I feel as though this concept is essentially what is happening between Democrats and Republicans, which is why the government is at a standstill. Neither side is willing to give in to the other, which prevents them from making decisions. The Hunger Games, however, is not representative of real life. Democrats and Republicans need to learn to compromise. This is not an every-man-for-himself type of competition, but rather a government system that requires concessions from both ends in order to be successful.



8 thoughts on “A Real-Life Version of The Hunger Games

  1. While I haven’t read the Hunger Games, I did see the movie and understand your analogy. The idea is that only one person can win the games, just like only one party can win the debate over legislation.

    I can sympathize with your confusion over various political happenings that take place. The American populous is so far removed from the actual proceedings that occur in Washington; more people vote for American Idol than for the President. Perhaps if our lawmakers sought to help the individuals they were elected to serve, and not the party they ran under, Americans would be more incentivized to pay attention to what is going on in the world of politics.

  2. It would be nice if the government could compromise.
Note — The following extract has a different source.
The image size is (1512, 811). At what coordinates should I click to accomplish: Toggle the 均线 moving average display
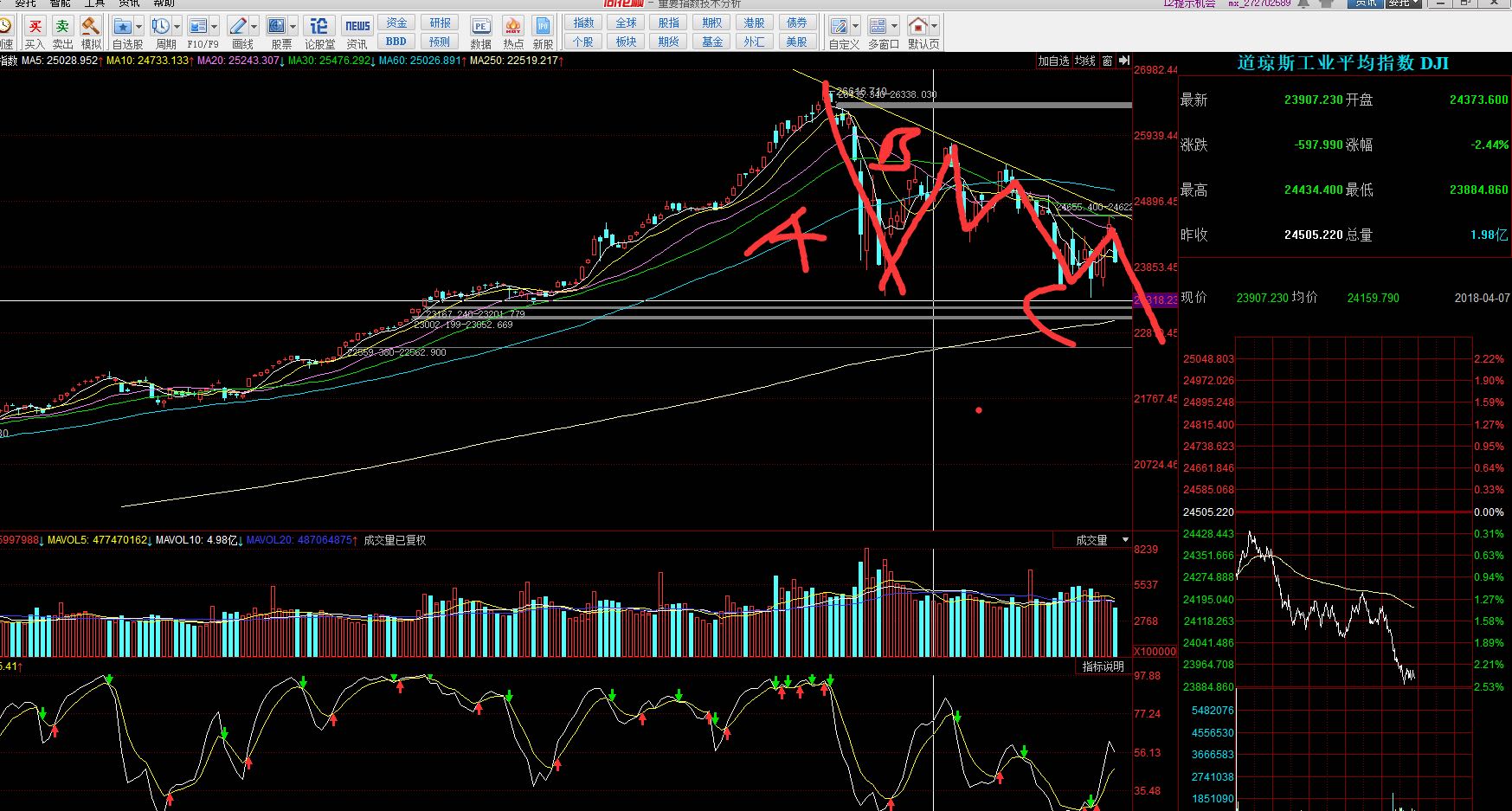[1085, 61]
It seems like everyone is only looking out for their own interests, however, which is why we are in the situation that we are.

    Dan.. do more people really vote for American Idol than for the President?

  3. I feel that politicians have too many external interests, ever present lobbyists, outside funding, distant political ties for Democrats and Republicans to abandon what they’ve promised to their party and supporters to compromise. I feel like compromise is oftentimes seen as a weakness, but diplomacy can get us very far.

  4. Another parallel I draw between the book and our reality is that in the end nobody really wins. The same process keeps happening every year with no benefit to anyone except the small winning party until radical changes are made.

  5. I definitely see the parallel you draw between the Hunger Games and the current government shut down. Someone is going to have to make a sacrifice either on one end or both ends in order to escape this issue.